# DATA PROVIDED:
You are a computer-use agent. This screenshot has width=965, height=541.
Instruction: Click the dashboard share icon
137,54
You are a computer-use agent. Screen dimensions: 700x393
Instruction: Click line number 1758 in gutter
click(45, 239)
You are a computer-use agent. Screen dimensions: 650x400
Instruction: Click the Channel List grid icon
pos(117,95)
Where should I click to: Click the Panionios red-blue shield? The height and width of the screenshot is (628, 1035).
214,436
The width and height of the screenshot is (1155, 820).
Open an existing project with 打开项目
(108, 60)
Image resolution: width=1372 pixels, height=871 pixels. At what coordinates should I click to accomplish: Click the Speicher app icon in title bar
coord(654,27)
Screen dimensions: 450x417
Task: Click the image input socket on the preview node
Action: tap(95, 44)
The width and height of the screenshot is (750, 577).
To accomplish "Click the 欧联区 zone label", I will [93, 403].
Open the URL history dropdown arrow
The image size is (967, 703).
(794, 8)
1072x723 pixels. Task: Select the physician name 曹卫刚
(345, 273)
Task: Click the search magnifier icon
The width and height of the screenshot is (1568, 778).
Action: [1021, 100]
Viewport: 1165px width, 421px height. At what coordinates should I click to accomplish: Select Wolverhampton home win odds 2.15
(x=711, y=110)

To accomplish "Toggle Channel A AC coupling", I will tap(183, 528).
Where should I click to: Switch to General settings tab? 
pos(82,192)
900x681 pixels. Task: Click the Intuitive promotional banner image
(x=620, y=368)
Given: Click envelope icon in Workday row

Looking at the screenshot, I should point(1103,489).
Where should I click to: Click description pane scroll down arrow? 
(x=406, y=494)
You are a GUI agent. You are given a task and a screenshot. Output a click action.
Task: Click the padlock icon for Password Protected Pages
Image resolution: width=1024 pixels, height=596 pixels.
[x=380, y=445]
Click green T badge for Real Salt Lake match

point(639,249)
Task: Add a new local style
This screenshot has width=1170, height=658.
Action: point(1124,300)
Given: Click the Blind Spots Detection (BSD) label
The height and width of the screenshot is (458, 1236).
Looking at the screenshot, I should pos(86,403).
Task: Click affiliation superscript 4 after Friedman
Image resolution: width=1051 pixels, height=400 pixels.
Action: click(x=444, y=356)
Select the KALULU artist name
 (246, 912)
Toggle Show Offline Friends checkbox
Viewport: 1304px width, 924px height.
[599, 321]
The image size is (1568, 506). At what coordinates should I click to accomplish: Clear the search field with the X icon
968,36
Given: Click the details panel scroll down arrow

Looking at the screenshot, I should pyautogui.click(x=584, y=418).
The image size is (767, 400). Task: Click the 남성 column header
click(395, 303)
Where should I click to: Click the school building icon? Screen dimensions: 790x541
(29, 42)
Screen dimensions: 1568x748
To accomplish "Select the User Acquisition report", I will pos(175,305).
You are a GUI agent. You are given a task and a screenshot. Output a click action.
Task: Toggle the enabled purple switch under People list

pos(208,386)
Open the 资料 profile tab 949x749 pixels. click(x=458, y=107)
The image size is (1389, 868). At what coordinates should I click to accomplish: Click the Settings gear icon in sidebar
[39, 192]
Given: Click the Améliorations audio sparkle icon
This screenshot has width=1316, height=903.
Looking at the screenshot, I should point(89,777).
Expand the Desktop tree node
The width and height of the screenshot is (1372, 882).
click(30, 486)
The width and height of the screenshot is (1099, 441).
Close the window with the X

# YOUR GOAL:
Would you set down all the lines above, exactly and in full?

# RESPONSE BELOW:
You are a computer-use agent. This screenshot has width=965, height=541.
Instruction: Click the dashboard share icon
137,54
You are a computer-use agent. Screen dimensions: 700x393
Instruction: Click line number 1758 in gutter
click(45, 239)
You are a computer-use agent. Screen dimensions: 650x400
Instruction: Click the Channel List grid icon
pos(117,95)
Where should I click to: Click the Panionios red-blue shield? The height and width of the screenshot is (628, 1035).
214,436
The width and height of the screenshot is (1155, 820).
Open an existing project with 打开项目
(108, 60)
Image resolution: width=1372 pixels, height=871 pixels. At what coordinates should I click to accomplish: Click the Speicher app icon in title bar
coord(654,27)
Screen dimensions: 450x417
Task: Click the image input socket on the preview node
Action: tap(95, 44)
The width and height of the screenshot is (750, 577).
To accomplish "Click the 欧联区 zone label", I will [93, 403].
Open the URL history dropdown arrow
The image size is (967, 703).
(794, 8)
1072x723 pixels. Task: Select the physician name 曹卫刚
(345, 273)
Task: Click the search magnifier icon
The width and height of the screenshot is (1568, 778).
Action: [1021, 100]
Viewport: 1165px width, 421px height. At what coordinates should I click to accomplish: Select Wolverhampton home win odds 2.15
(x=711, y=110)

To accomplish "Toggle Channel A AC coupling", I will tap(183, 528).
Where should I click to: Switch to General settings tab? 
pos(82,192)
900x681 pixels. Task: Click the Intuitive promotional banner image
(x=620, y=368)
Given: Click envelope icon in Workday row

Looking at the screenshot, I should point(1103,489).
Where should I click to: Click description pane scroll down arrow? 
(x=406, y=494)
You are a GUI agent. You are given a task and a screenshot. Output a click action.
Task: Click the padlock icon for Password Protected Pages
Image resolution: width=1024 pixels, height=596 pixels.
[x=380, y=445]
Click green T badge for Real Salt Lake match

point(639,249)
Task: Add a new local style
This screenshot has width=1170, height=658.
Action: point(1124,300)
Given: Click the Blind Spots Detection (BSD) label
The height and width of the screenshot is (458, 1236).
Looking at the screenshot, I should pos(86,403).
Task: Click affiliation superscript 4 after Friedman
Image resolution: width=1051 pixels, height=400 pixels.
Action: click(x=444, y=356)
Select the KALULU artist name
 (246, 912)
Toggle Show Offline Friends checkbox
Viewport: 1304px width, 924px height.
[599, 321]
The image size is (1568, 506). At what coordinates should I click to accomplish: Clear the search field with the X icon
968,36
Given: Click the details panel scroll down arrow

Looking at the screenshot, I should pyautogui.click(x=584, y=418).
The image size is (767, 400). Task: Click the 남성 column header
click(395, 303)
Where should I click to: Click the school building icon? Screen dimensions: 790x541
(29, 42)
Screen dimensions: 1568x748
To accomplish "Select the User Acquisition report", I will pos(175,305).
You are a GUI agent. You are given a task and a screenshot. Output a click action.
Task: Toggle the enabled purple switch under People list

pos(208,386)
Open the 资料 profile tab 949x749 pixels. click(x=458, y=107)
The image size is (1389, 868). At what coordinates should I click to accomplish: Click the Settings gear icon in sidebar
[39, 192]
Given: Click the Améliorations audio sparkle icon
This screenshot has width=1316, height=903.
Looking at the screenshot, I should point(89,777).
Expand the Desktop tree node
The width and height of the screenshot is (1372, 882).
click(30, 486)
The width and height of the screenshot is (1099, 441).
Close the window with the X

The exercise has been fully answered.